Eric taught me to revere Dylan Thomas, but in truth, it wasn’t hard: not for a 14-year-old would-be man, enthralled by the Welsh poet’s incantatory, druidic language, always just on the verge of portentous, magical incomprehensibility, as in the vatic call and response of “Do not go gentle into that good night”, his celebrated villanelle about Oedipal triumph couched as filial piety; by the cultured masculinity of his performance on recordings; and by his elevation to august symbolist heights of the most sordid rites of passage (such as, notoriously, masturbation, in “My hero bares his nerves”, written while Thomas was still a teenager). Finally, there was his beautiful, terrible, tragic death by alcoholism, not yet 40, having pursued his ruin in the very same district of Manhattan still infamous in that very turn of our current year, 1978/1979, for the dreadful demise of Sid Vicious, our generation’s own poète maudit. As one of his biographers has written, Thomas “exhibited the excesses and experienced the adulation which would later be associated with rock stars.”

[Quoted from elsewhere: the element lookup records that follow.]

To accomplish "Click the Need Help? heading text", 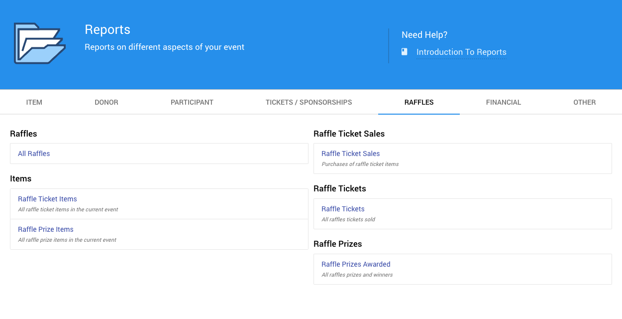I will pyautogui.click(x=424, y=35).
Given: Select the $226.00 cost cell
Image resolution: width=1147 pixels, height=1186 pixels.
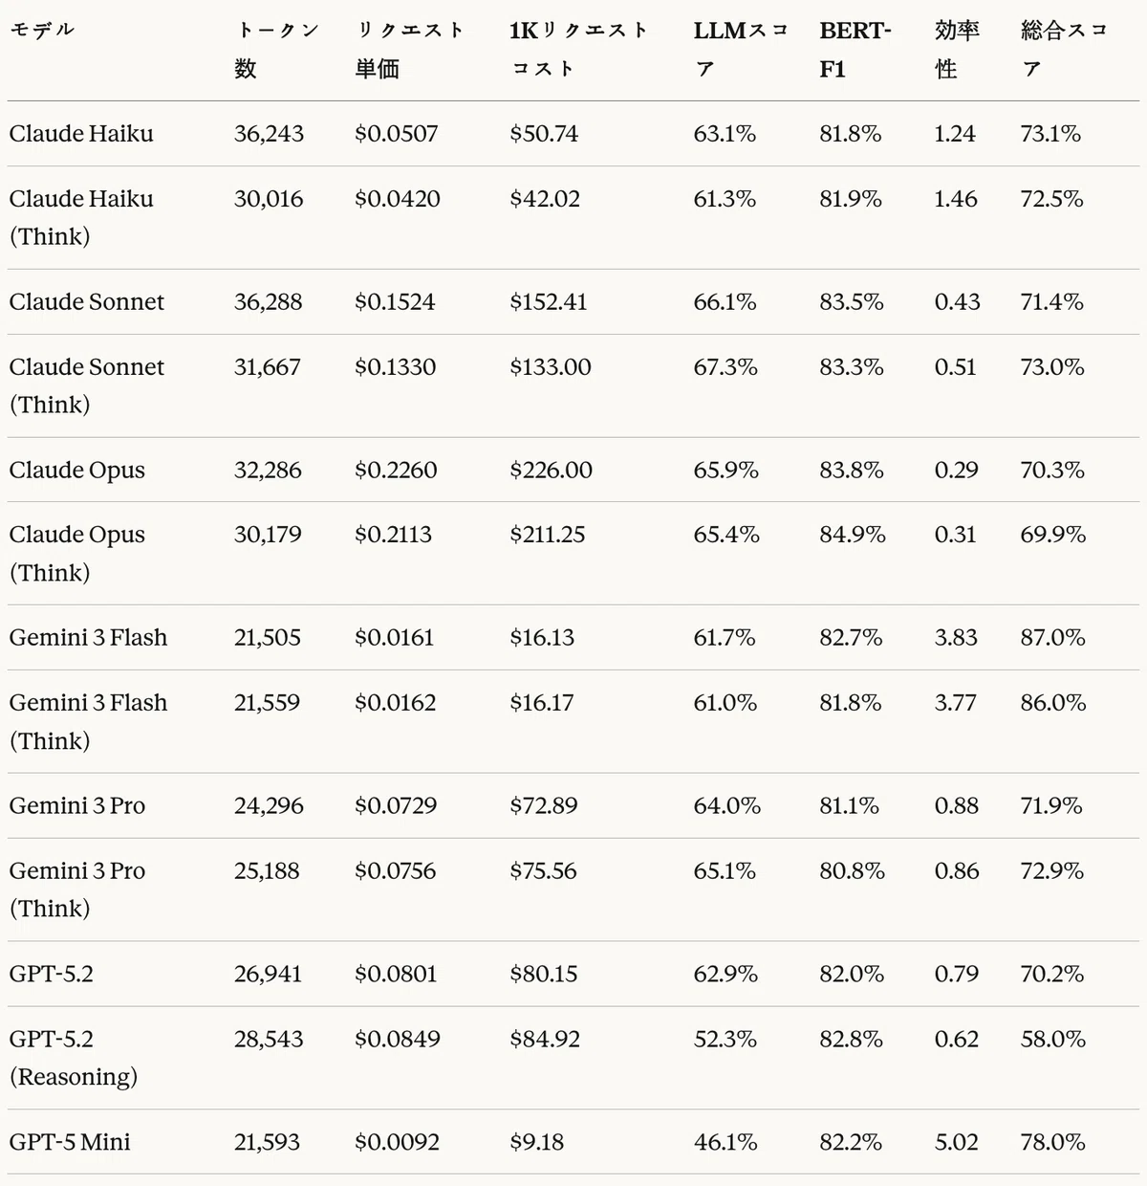Looking at the screenshot, I should click(x=551, y=471).
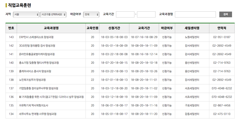The image size is (240, 123).
Task: Open the 지역 (서울) region dropdown
Action: (26, 15)
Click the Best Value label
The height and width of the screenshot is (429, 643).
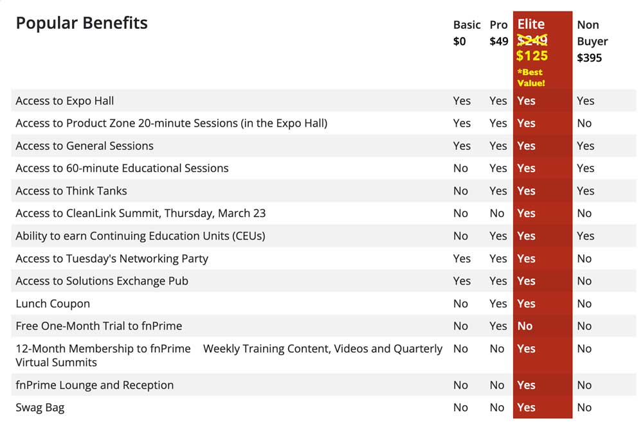coord(531,78)
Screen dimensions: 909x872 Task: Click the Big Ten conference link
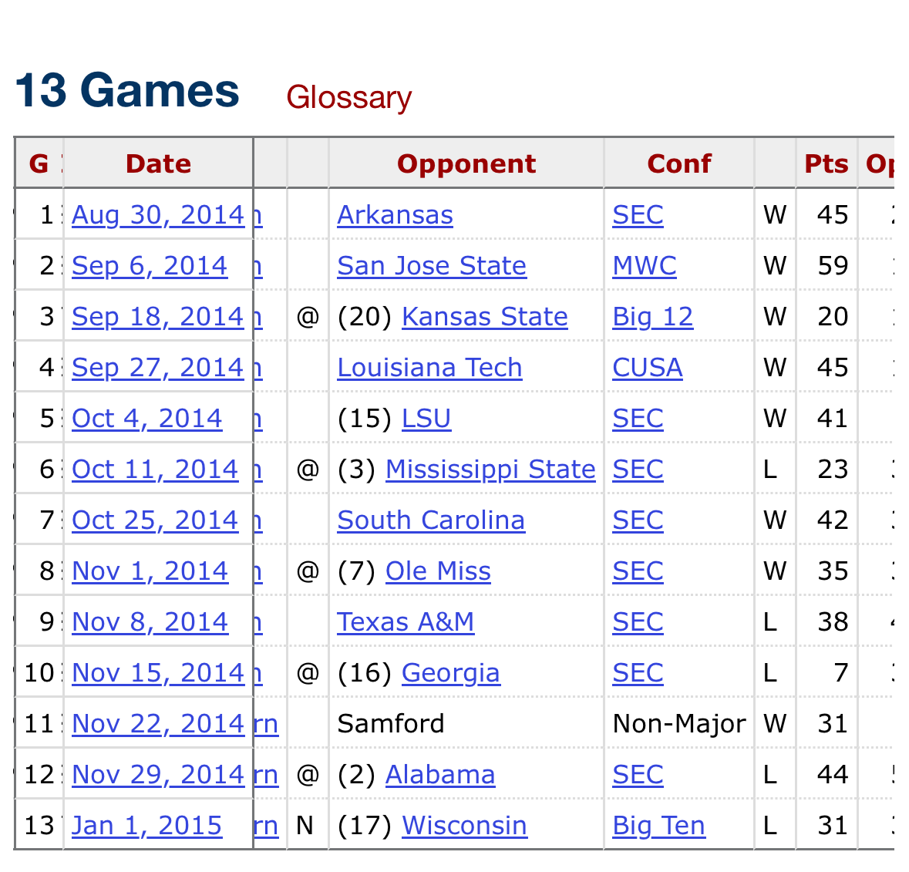pos(659,826)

Dylan Thomas had had youthful adulations of his own, of course, chief among them James Joyce, whose influence on his writing was sufficiently palpable that Thomas was obliged on occasion to deny it. This was a tall order, given that the title of his 1940 collection of short stories, Portrait of the Artist as a Young Dog, is an explicit play on Joyce’s semi-autobiographical bildungsroman, A Portrait of the Artist as a Young Man, published in 1916. (In fact, while claiming that the title had been tactically chosen to increase book sales, Thomas did allow that he had been importantly affected by Joyce’s Dubliners: an anxiety of influence surely confined to his prose, for Thomas’s lyrics stand, by any measure, head and shoulders above the doggerel in Joyce’s Pomes Penyeach.)

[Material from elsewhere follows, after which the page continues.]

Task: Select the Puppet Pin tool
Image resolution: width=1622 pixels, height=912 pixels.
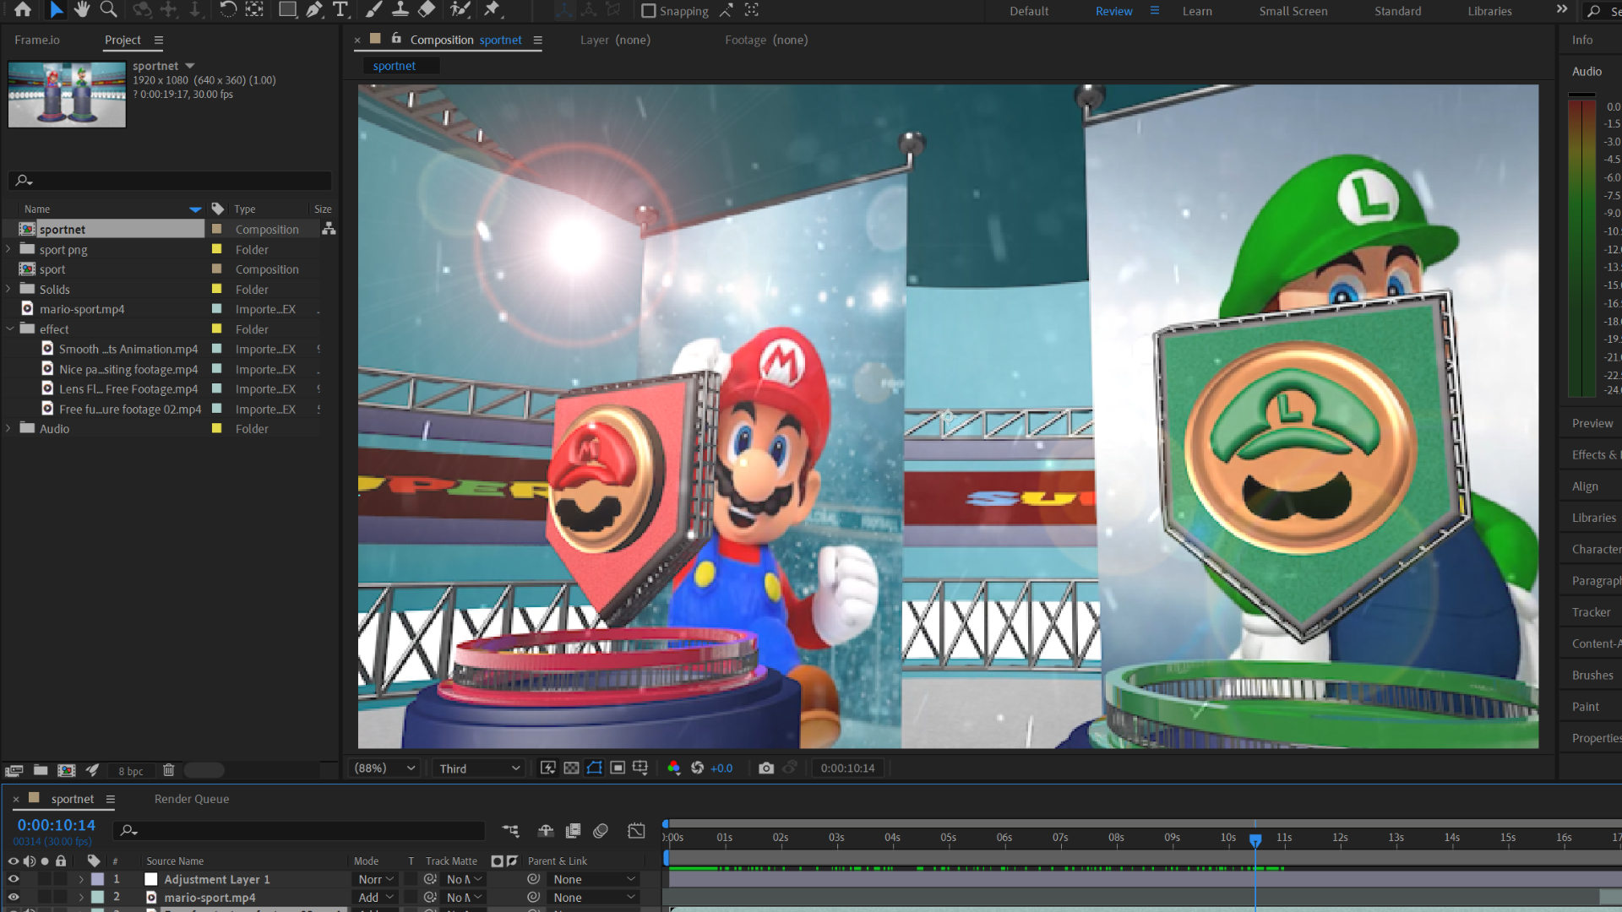Action: click(493, 10)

How uncannily correct the robot algorithm had been, then, to induct that likeness of the ephebic me into a canine fraternity, and thus to commemorate my own moment “between the savage world of wild animals and the tool-using (and just as savage) world of humans”. Like those girls at Brauron, I had been called upon (by artifice, in my case, rather than by Artemis) to join the savage ranks to which I was on the verge of bidding farewell. The tools that I was to adopt upon entry into that human world were not the warrior’s sword, the hunter’s spear, or the priest’s sacrificial knife, but the poet’s pen, the writing pad, the word processor, and all the standard verse forms, especially the sonnet, even on occasion the sing-song villanelle. And if I was indeed to find the world of humans, now and then, to be just as savage as that of wild animals (at least as I imagined that world to be), then poetry would serve me both as a guarantee or promise of a coming civilization, and as a souvenir of my own successful emergence from a chorus of beasts, to solo performance as an adult human.